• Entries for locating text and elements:
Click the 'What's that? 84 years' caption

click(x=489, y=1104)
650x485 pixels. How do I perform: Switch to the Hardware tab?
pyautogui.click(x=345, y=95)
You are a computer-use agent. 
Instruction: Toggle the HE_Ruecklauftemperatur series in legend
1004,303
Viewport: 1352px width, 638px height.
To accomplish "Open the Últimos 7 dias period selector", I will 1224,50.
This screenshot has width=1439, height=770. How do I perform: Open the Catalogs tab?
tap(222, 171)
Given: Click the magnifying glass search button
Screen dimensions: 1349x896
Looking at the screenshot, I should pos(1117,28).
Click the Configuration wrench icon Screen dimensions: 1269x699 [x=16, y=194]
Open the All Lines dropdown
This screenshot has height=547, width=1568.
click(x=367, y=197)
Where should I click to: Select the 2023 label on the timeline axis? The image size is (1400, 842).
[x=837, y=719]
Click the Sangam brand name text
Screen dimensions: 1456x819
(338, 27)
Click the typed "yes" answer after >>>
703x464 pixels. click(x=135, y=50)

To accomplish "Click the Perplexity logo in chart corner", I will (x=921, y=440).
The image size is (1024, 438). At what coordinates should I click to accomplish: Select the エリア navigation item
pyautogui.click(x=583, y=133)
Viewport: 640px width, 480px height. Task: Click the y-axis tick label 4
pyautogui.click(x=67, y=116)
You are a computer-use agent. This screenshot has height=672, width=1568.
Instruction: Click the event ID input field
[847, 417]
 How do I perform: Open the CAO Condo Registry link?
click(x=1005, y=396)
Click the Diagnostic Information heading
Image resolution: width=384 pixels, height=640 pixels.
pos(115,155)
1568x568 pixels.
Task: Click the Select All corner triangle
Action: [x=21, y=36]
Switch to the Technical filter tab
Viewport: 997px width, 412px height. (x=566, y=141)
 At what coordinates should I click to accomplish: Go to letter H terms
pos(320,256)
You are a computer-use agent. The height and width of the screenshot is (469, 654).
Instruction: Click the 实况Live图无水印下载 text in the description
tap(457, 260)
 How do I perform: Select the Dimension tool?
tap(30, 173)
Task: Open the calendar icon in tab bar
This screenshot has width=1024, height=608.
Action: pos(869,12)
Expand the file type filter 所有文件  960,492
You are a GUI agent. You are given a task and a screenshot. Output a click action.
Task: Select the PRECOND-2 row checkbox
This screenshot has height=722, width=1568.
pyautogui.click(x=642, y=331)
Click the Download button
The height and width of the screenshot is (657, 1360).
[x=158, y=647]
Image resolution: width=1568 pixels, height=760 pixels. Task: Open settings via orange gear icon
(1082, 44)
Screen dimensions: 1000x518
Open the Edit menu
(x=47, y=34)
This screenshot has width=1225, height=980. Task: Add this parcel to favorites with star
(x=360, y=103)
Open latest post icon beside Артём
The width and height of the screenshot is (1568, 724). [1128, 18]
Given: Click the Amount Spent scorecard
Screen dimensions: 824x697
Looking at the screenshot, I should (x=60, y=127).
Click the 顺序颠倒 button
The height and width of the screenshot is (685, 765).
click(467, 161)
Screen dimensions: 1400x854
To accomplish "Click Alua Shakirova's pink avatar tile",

• STATED GOAL:
Render each line of the data above as a string in a JSON list, one string per line, leaving out blank lines.

• EXPECTED ANSWER:
[
  "Click the 'What's that? 84 years' caption",
  "click(x=489, y=1104)",
  "650x485 pixels. How do I perform: Switch to the Hardware tab?",
  "pyautogui.click(x=345, y=95)",
  "You are a computer-use agent. ",
  "Instruction: Toggle the HE_Ruecklauftemperatur series in legend",
  "1004,303",
  "Viewport: 1352px width, 638px height.",
  "To accomplish \"Open the Últimos 7 dias period selector\", I will 1224,50.",
  "This screenshot has width=1439, height=770. How do I perform: Open the Catalogs tab?",
  "tap(222, 171)",
  "Given: Click the magnifying glass search button",
  "Screen dimensions: 1349x896",
  "Looking at the screenshot, I should pos(1117,28).",
  "Click the Configuration wrench icon Screen dimensions: 1269x699 [x=16, y=194]",
  "Open the All Lines dropdown",
  "This screenshot has height=547, width=1568.",
  "click(x=367, y=197)",
  "Where should I click to: Select the 2023 label on the timeline axis? The image size is (1400, 842).",
  "[x=837, y=719]",
  "Click the Sangam brand name text",
  "Screen dimensions: 1456x819",
  "(338, 27)",
  "Click the typed \"yes\" answer after >>>",
  "703x464 pixels. click(x=135, y=50)",
  "To accomplish \"Click the Perplexity logo in chart corner\", I will (x=921, y=440).",
  "The image size is (1024, 438). At what coordinates should I click to accomplish: Select the エリア navigation item",
  "pyautogui.click(x=583, y=133)",
  "Viewport: 640px width, 480px height. Task: Click the y-axis tick label 4",
  "pyautogui.click(x=67, y=116)",
  "You are a computer-use agent. This screenshot has height=672, width=1568.",
  "Instruction: Click the event ID input field",
  "[847, 417]",
  " How do I perform: Open the CAO Condo Registry link?",
  "click(x=1005, y=396)",
  "Click the Diagnostic Information heading",
  "Image resolution: width=384 pixels, height=640 pixels.",
  "pos(115,155)",
  "1568x568 pixels.",
  "Task: Click the Select All corner triangle",
  "Action: [x=21, y=36]",
  "Switch to the Technical filter tab",
  "Viewport: 997px width, 412px height. (x=566, y=141)",
  " At what coordinates should I click to accomplish: Go to letter H terms",
  "pos(320,256)",
  "You are a computer-use agent. The height and width of the screenshot is (469, 654).",
  "Instruction: Click the 实况Live图无水印下载 text in the description",
  "tap(457, 260)",
  " How do I perform: Select the Dimension tool?",
  "tap(30, 173)",
  "Task: Open the calendar icon in tab bar",
  "This screenshot has width=1024, height=608.",
  "Action: pos(869,12)",
  "Expand the file type filter 所有文件  960,492",
  "You are a GUI agent. You are given a task and a screenshot. Output a click action.",
  "Task: Select the PRECOND-2 row checkbox",
  "This screenshot has height=722, width=1568.",
  "pyautogui.click(x=642, y=331)",
  "Click the Download button",
  "The height and width of the screenshot is (657, 1360).",
  "[x=158, y=647]",
  "Image resolution: width=1568 pixels, height=760 pixels. Task: Open settings via orange gear icon",
  "(1082, 44)",
  "Screen dimensions: 1000x518",
  "Open the Edit menu",
  "(x=47, y=34)",
  "This screenshot has width=1225, height=980. Task: Add this parcel to favorites with star",
  "(x=360, y=103)",
  "Open latest post icon beside Артём",
  "The width and height of the screenshot is (1568, 724). [1128, 18]",
  "Given: Click the Amount Spent scorecard",
  "Screen dimensions: 824x697",
  "Looking at the screenshot, I should (x=60, y=127).",
  "Click the 顺序颠倒 button",
  "The height and width of the screenshot is (685, 765).",
  "click(467, 161)",
  "Screen dimensions: 1400x854",
  "To accomplish \"Click Alua Shakirova's pink avatar tile\","
]